Sunday morning church service is a time of quiet reflection to draw nearer to God…to God. To God. To God. Stop it.
But for myself, and the rest of the one in forty adults with Obsessive Compulsive Disorder, that quietness doesn’t come on Sunday. Or any other day. There is no real quiet with OCD. But it seems church would be a place to alleviate the intrusive thoughts and the uncomfortable compulsions for an hour a week, right? Not so much.
Being dressed up for church is helpful. It affords me the chance to open the door to the rectory with my necktie thereby avoiding the germs of all the dirty souls who have come before me.
Churchgoers are creatures of habit. They like to sit in the same place every Sunday. This also works to my advantage. Familiarity and consistency are like armor against those serotonin rebuking demons living in my brain.
But when the passing of the peace comes, everything quickly goes to hell. A quiet panic fills my head. While others say “peace be with you.” I think to myself “yeah right. I saw you cough.” Half my brain logically knows that there’s no danger. The other half says that I’m a goner if I reach out. My mouth dries up and my palms start to sweat. If I don’t comply with the ritual, I’ll be shunned at worst. Conspicuous at best. If I do comply I’ll be locked into my own ritual. Maybe for the rest of the hour or longer.
Try to fit in. Act normal.
Like a good dog, I shake. But after the onslaught of glad tidings, I start to panic. My tongue feels like it’s swelling and my stomach flitters. I can’t think about anything else but the germs living on my hands now. AIDS? Somehow cancer? It makes no sense. I know that. I can’t escape and wash. But it’s all I can think about: to wash. And wash. Again I’d wash. Seven times.
The sermon begins. I’m still thinking about my dirty hands. I fight for control of my mind. I listen to a bit of the sermon. Something about baseball and compassion. Doesn’t make sense. My mind wanders. I think about my hands again. I accidentally picture the minister naked.
Shit. Fuck. Piss. Stop that. Tap the pew seven times. My young son is watching me. He watches everything. Try to act normal.
It’s so hot in here. This old building. What if someone comes in and shoots us all? I hear about that on the news. Blink at the cross seven times. Wait, that didn’t count. Now blink. Good. Crisis averted. The old lady in the third row is looking at me. Try to act normal.

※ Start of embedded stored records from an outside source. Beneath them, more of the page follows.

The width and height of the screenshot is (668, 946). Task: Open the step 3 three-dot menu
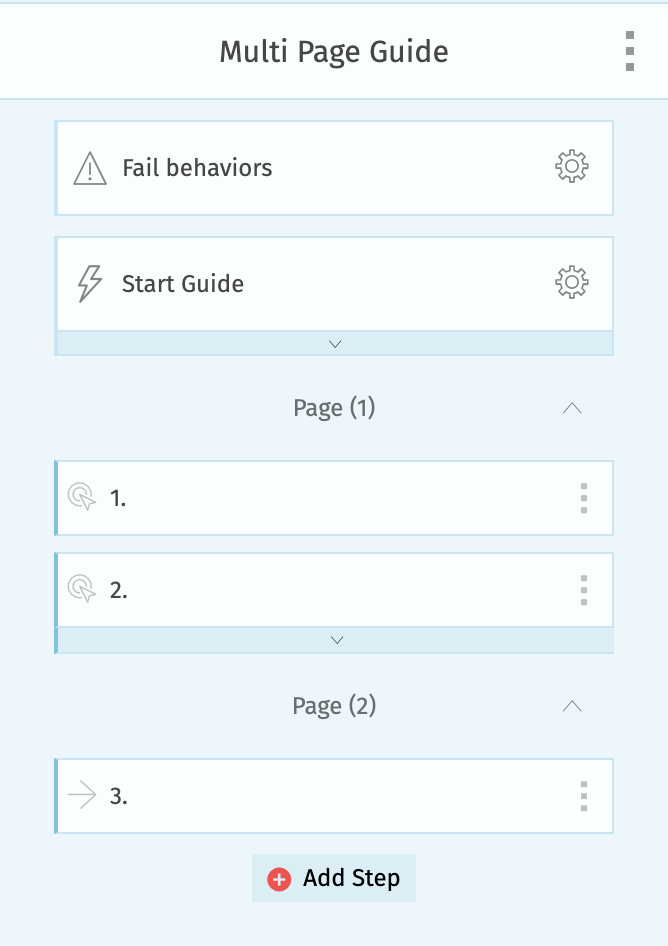coord(584,796)
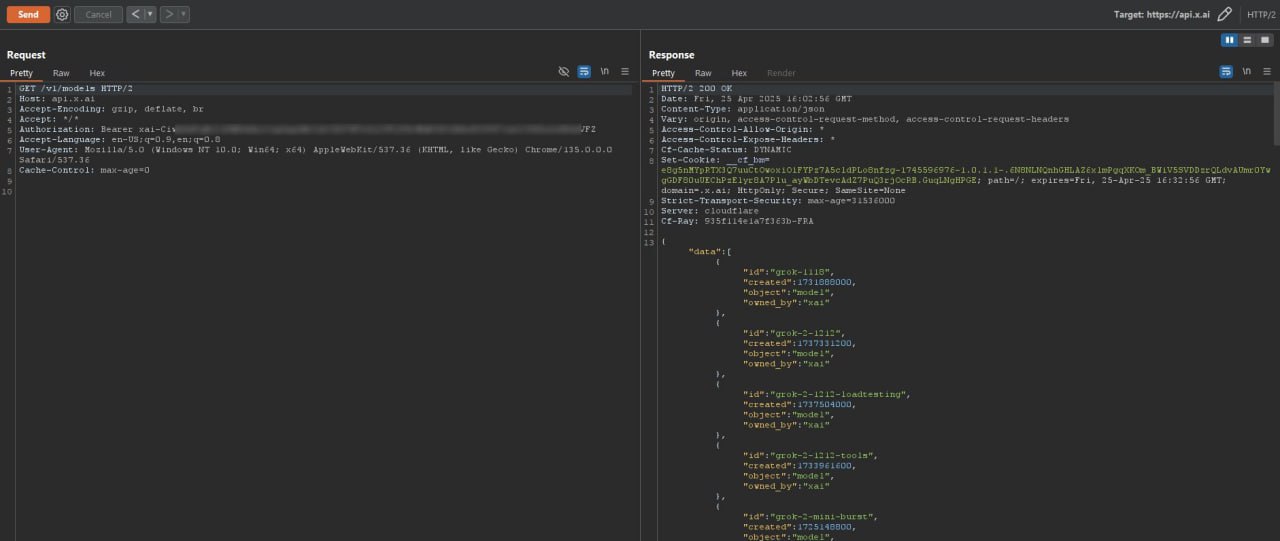Toggle line wrap in Request panel
The height and width of the screenshot is (541, 1280).
click(x=584, y=72)
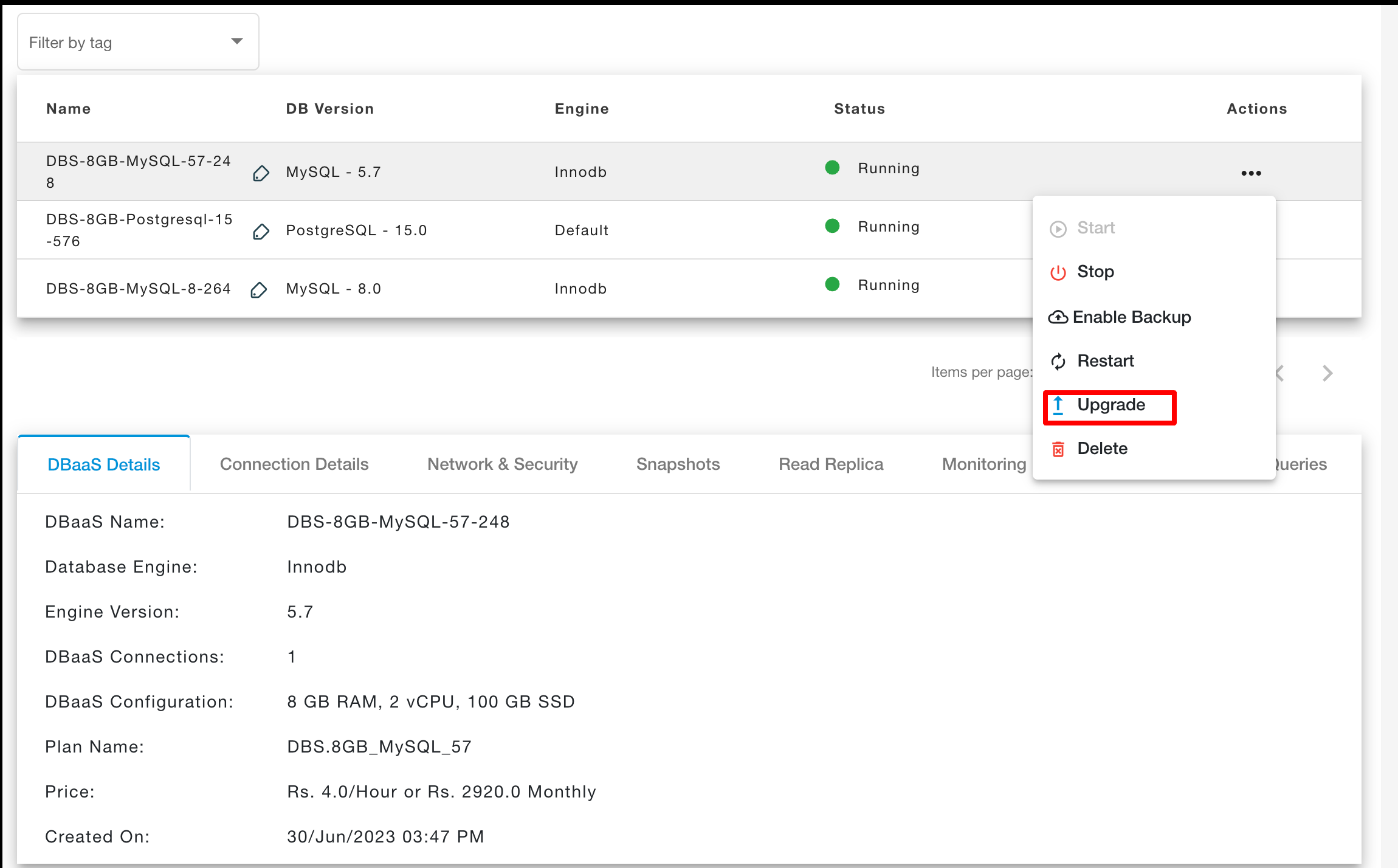Select the Snapshots tab
This screenshot has width=1398, height=868.
point(679,463)
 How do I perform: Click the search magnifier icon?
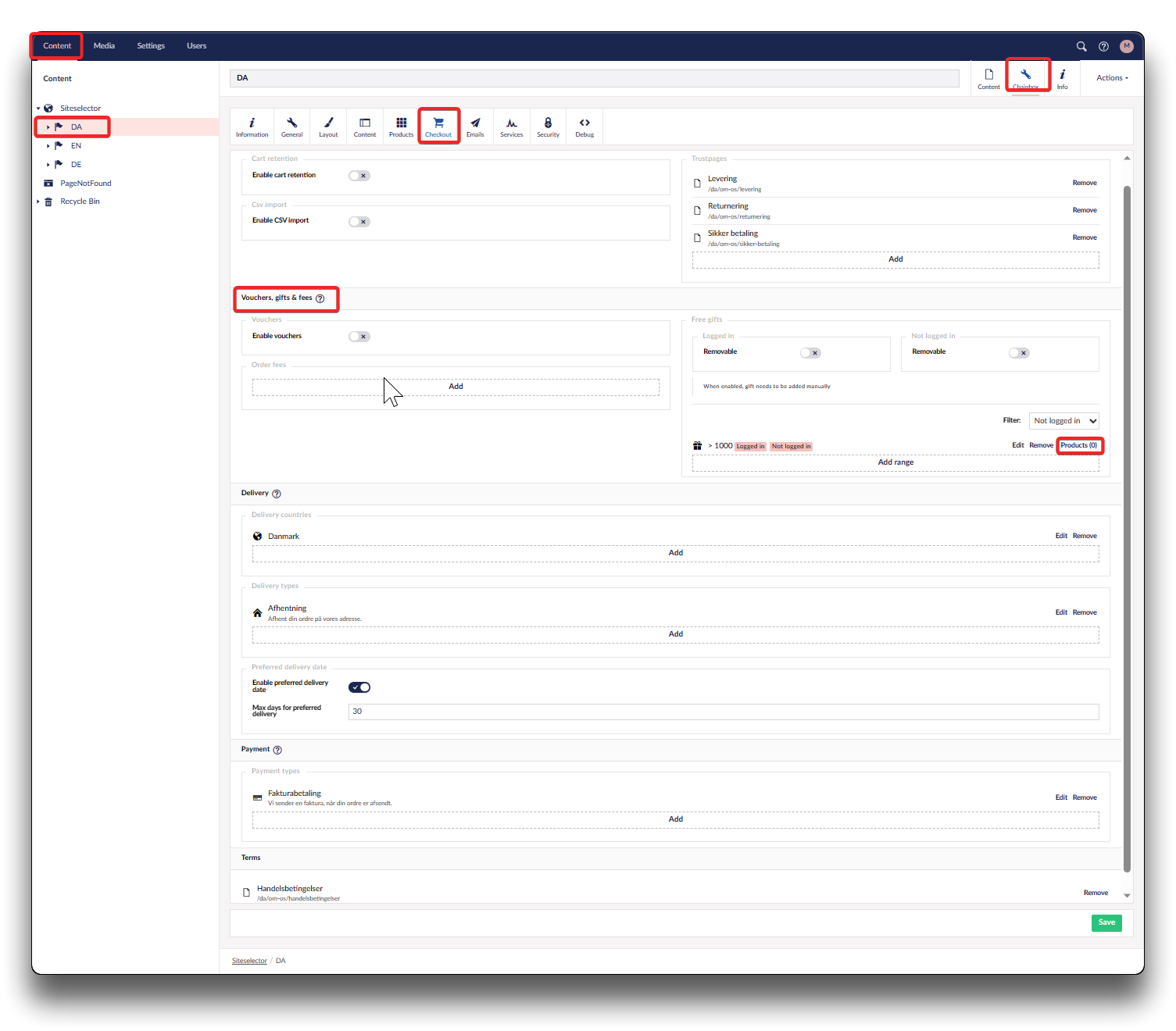(1081, 46)
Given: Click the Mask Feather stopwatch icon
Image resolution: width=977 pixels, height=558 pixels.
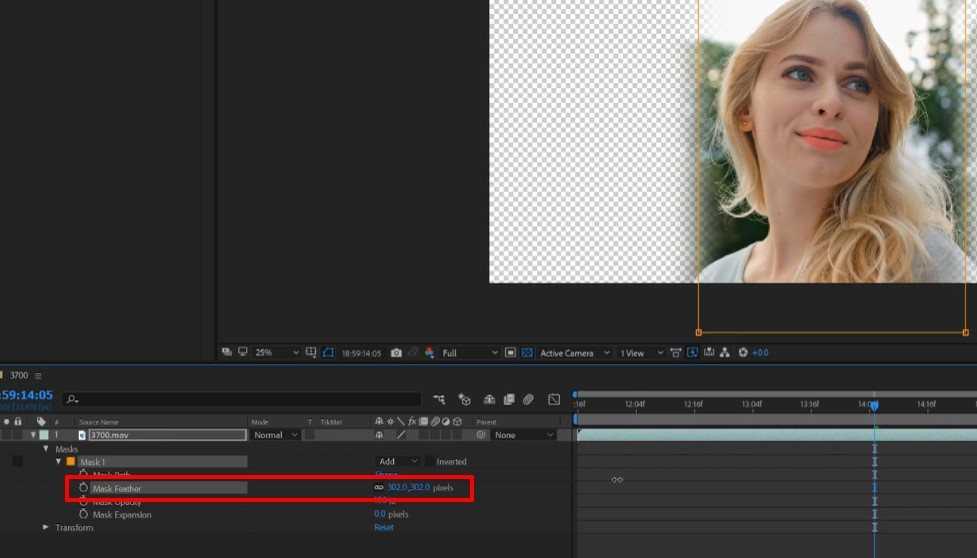Looking at the screenshot, I should coord(84,488).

Communion is a Petrie dish of germs. “The body of Christ.” I’d like some the forgiveness from the back please. “The cup of salvation.” I am not drinking out of that.
My mind continues rapidly through a series of irrational thoughts. I feel like getting up and running out the door. But I stay seated. I pray. “Help me God too…Help me God too…” I have to get the words perfect. We stand to sing. But I’m still trying to get the words to my prayer right. Just right. Exactly right. “Help me God to let this go….” Argh. The organ is distracting. I can’t concentrate.
After a few false starts, I pray the prayer…seven times. What if I got a word wrong? It won’t count or be heard. The slight bit of theology that I know says it doesn’t work like that but the OCD tells me different. OCD says get the words right or God will not do what you ask. Praying for someone’s surgery to go well? Get it perfect of they’ll die. That’s on me.
But OCD isn’t my god. It can’t be. I tell my wife to meet me outside when church is over. I get up and walk out of the church. The sun is shinning and it’s hard to see. I walk around the parking lot. Talking to myself.
“This is just OCD. The fears aren’t real. The consequences aren’t real. It is just the way my brain is wired. It is just OCD.”
Strangers passing by see a man walking in circles mumbling to himself. “He’s crazy,” they think and look away. But I’m not crazy. It’s just OCD.
My mind starts to calm down. I intentionally slow down my breathing. My heart stops pounding so hard. I’m feeling better. Thinking clearly. Then my son runs out the church doors to me.
“This is what’s real,” I say to myself. The rest is just OCD. Thank God.